The three American activists shared a meal with the former prisoners at their home and swam with them in the sea, as well as swapping stories about family and religious faith.
Mr. Hansen, 28, told The Royal Gazette: "They were very welcoming to us. We had a lot of fun together. We went to the beach, we played a little football. We laughed a lot."
He said his organisation did a lot of advocacy for the Uighurs at Guantánamo and wanted to build a relationship with them now they had been released.
"We saw this as part of reconciliation because the United States had detained them unlawfully. We thought it was important, as US citizens, to kind of be in a relationship with them and to express our sorrow for basically what happened at Guantánamo."
He said the Uighurs told the group they were very happy in Bermuda and grateful to have been given refuge but distressed that five of their countrymen remained at Gitmo.
Mr. Hansen's group wants those prisoners to be given shelter in the States, arguing it is America's moral duty to take them in after wrongfully detaining them.
The activists spent the weekend finding out more about the Uighurs who remain in the camp in Cuba and getting to know the four men who have lived and worked here for more than a year.
"They talked about how it's difficult to be prisoners anywhere," said Mr. Hansen, who is training to become a Catholic priest.
"It's difficult to be separated from their families. So many times at the weekend they talked about their families, how much they loved their parents and miss them.

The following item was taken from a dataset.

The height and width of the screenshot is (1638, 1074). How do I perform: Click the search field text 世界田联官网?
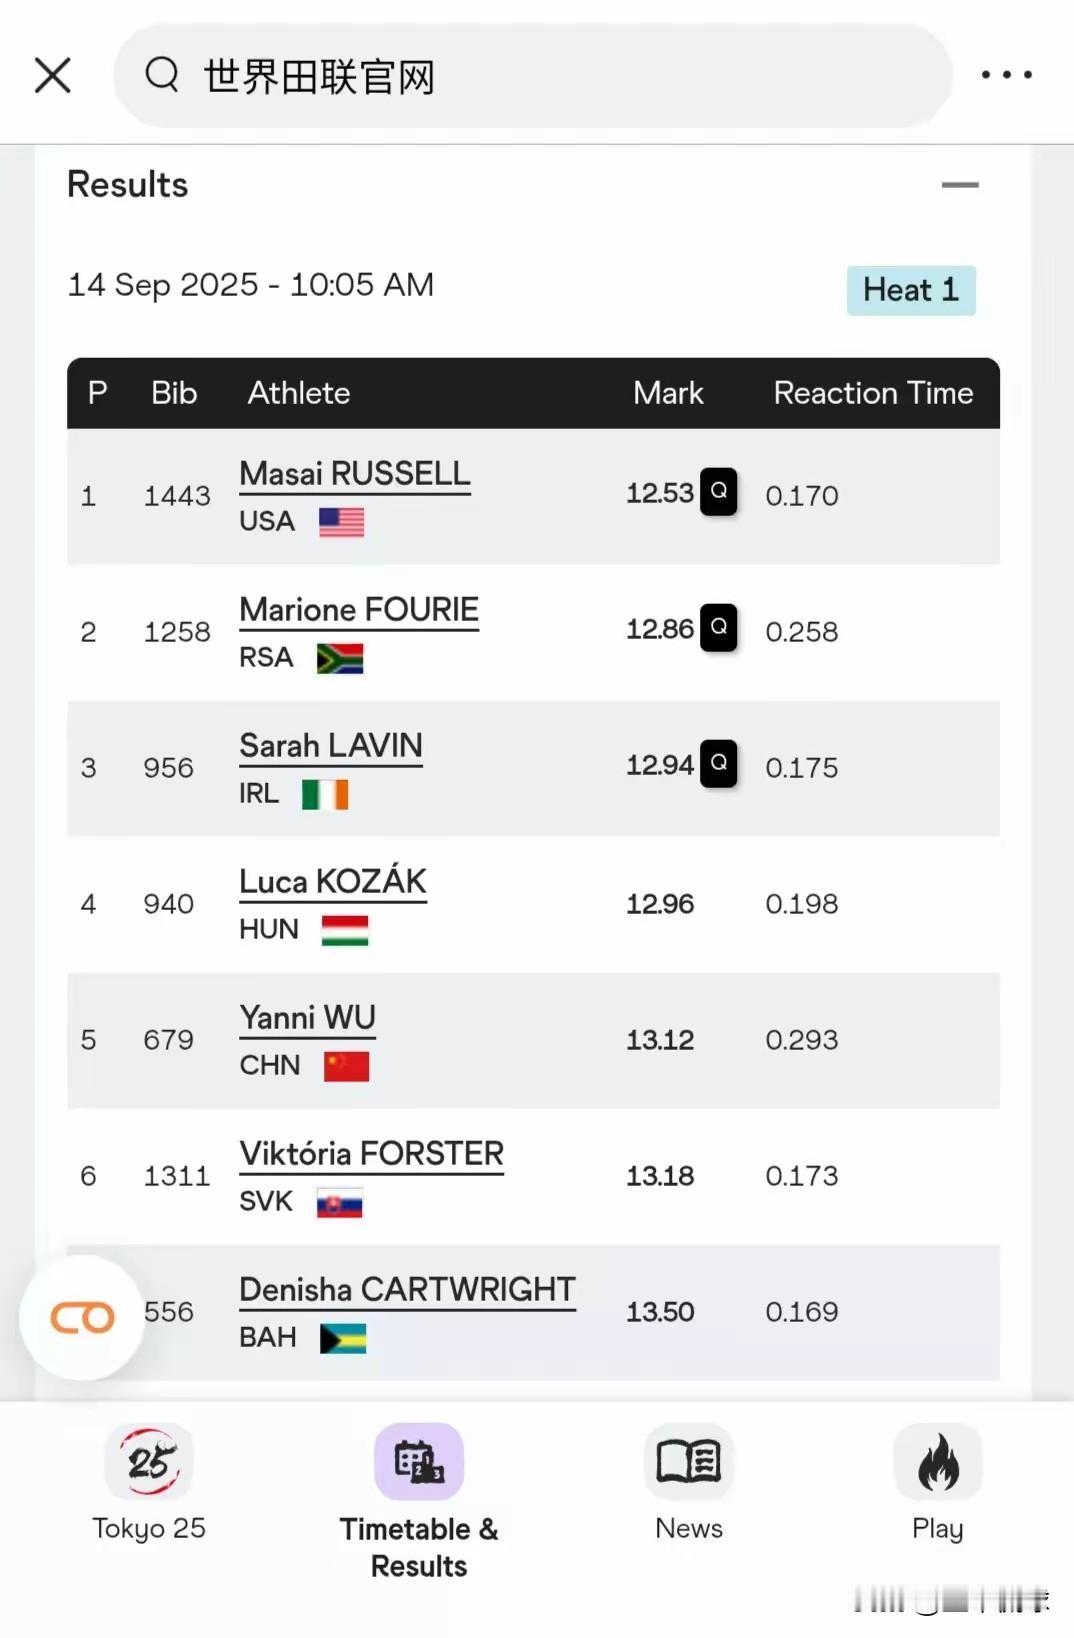[x=319, y=76]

"They talked a little bit about the difficulty in the camps and how detainees would be treated depending on where they were. It seems they kind of had a mixed experience based on what camp they were in.
"Our organisation has never presumed that the Uighurs were tortured in Guantánamo in interrogations."
He said he was inspired by the men's faith in God and their capacity to forgive. "They don't hold animosity or hatred towards the US for what happened at Guantánamo. They expressed several times that they really do want to move on."
Witness Against Torture held a daily vigil at the White House for the first 100 days of the Obama administration, encouraging the new President to uphold his commitment to shut down Guantánamo.